▶ **Exercise instructions**
Leave the pictures out, and repeat exactly each line from the one that holds "Instruction: Click the" through the final line of the entries below.

▶ **Provided data**
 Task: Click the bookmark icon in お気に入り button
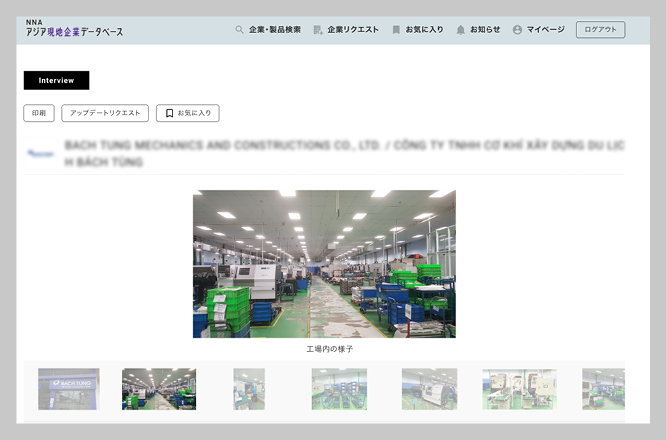170,114
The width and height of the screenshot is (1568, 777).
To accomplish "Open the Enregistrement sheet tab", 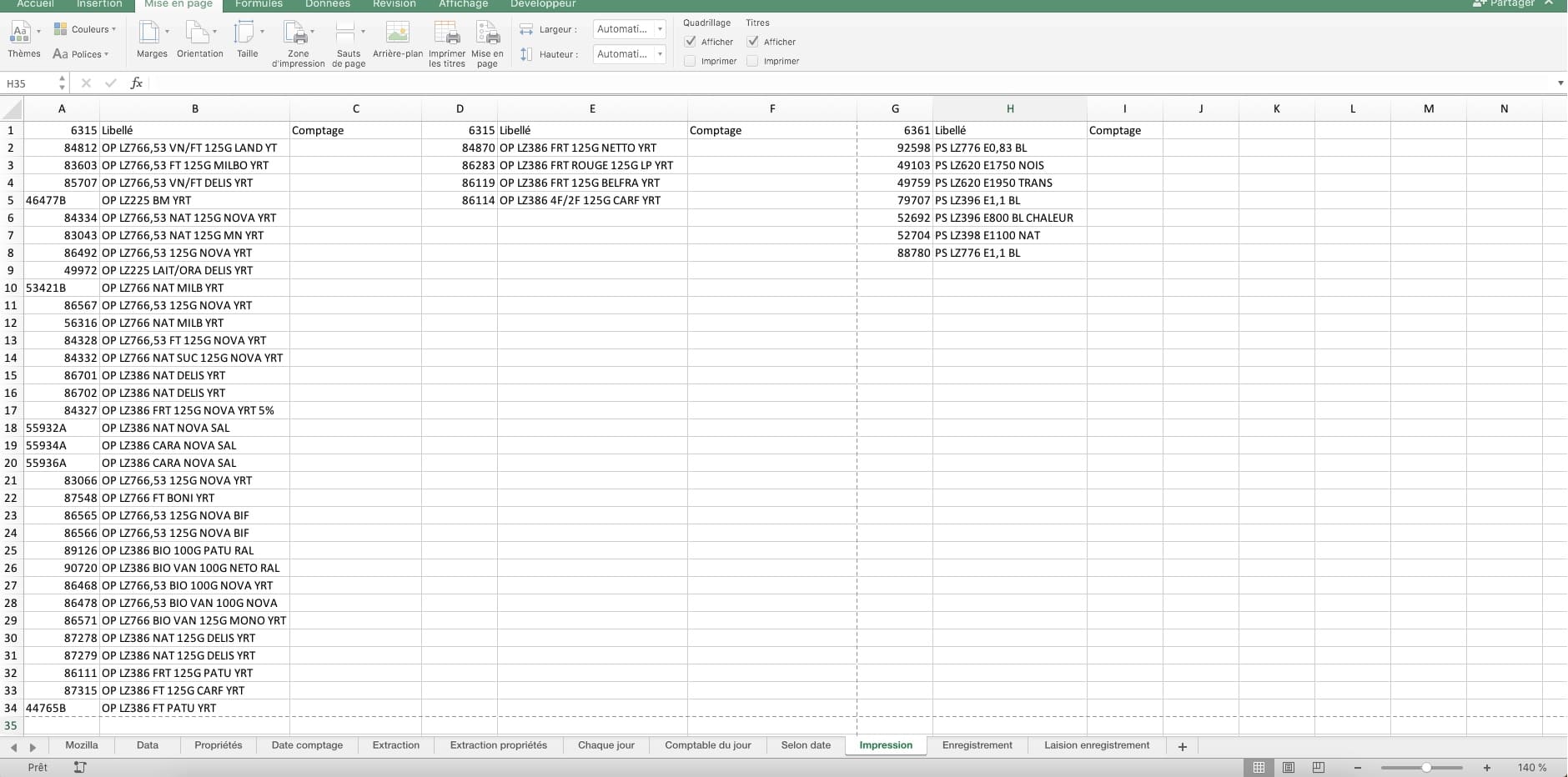I will click(x=977, y=745).
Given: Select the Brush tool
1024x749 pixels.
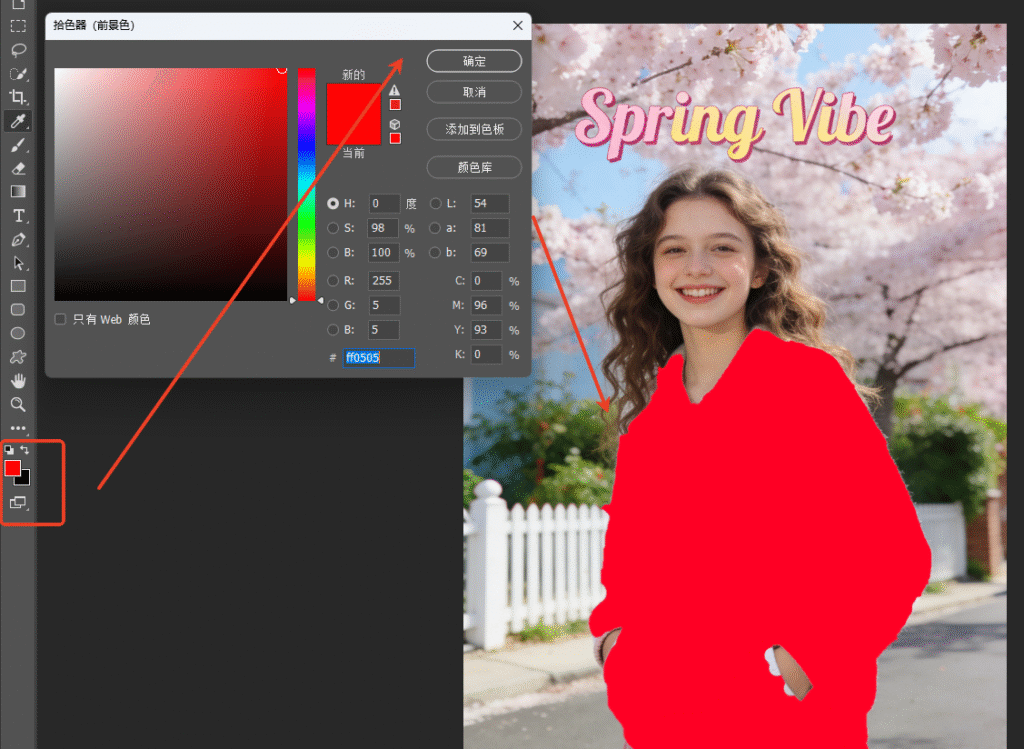Looking at the screenshot, I should (18, 146).

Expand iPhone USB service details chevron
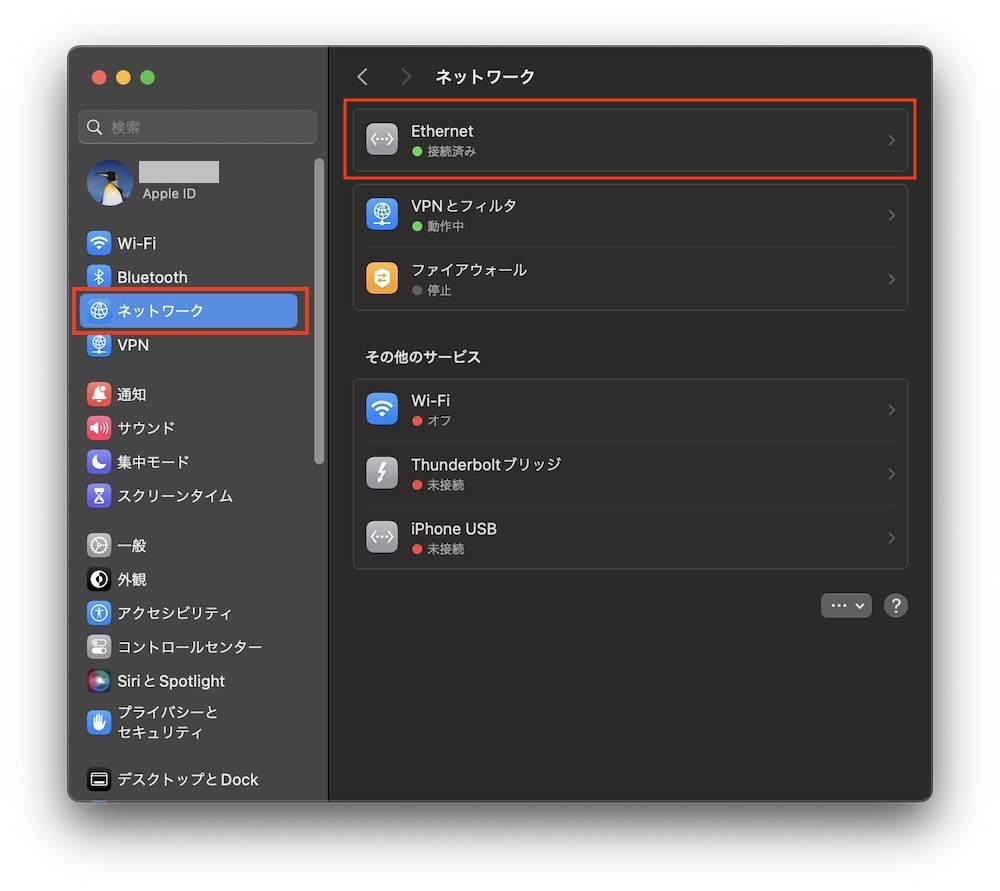891,538
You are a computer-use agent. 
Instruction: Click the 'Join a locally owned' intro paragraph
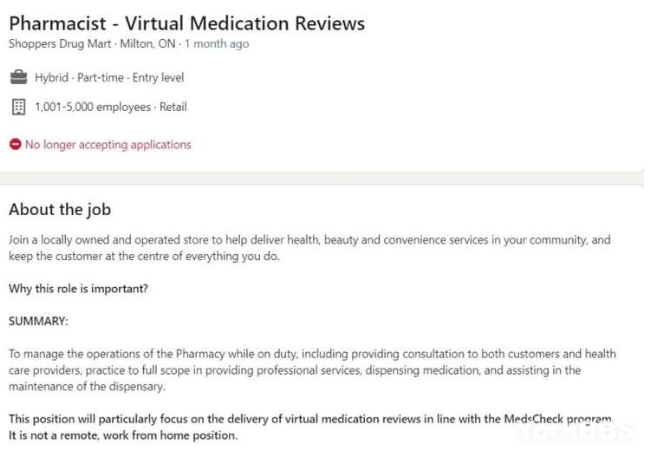[x=309, y=248]
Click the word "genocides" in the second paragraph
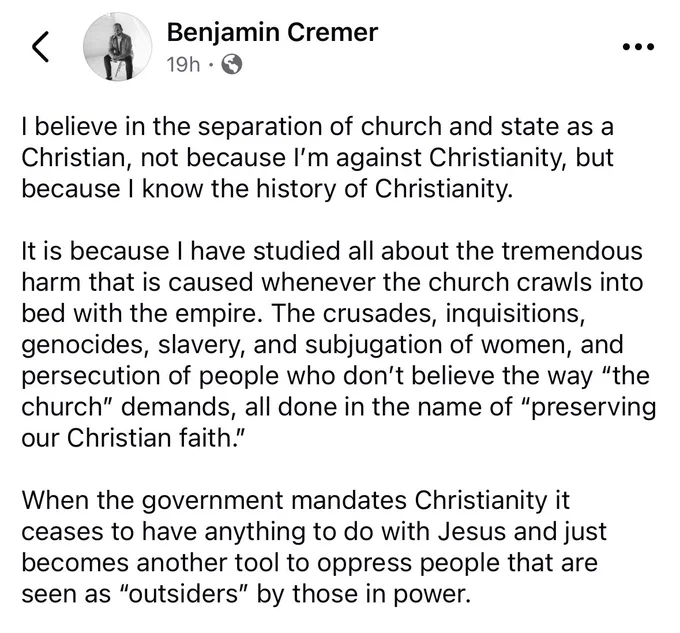680x633 pixels. click(x=85, y=345)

▶ **Final answer**
Instruction: Click the 'Join a locally owned' intro paragraph
[x=309, y=248]
Click the word "genocides" in the second paragraph
680x633 pixels. click(x=85, y=345)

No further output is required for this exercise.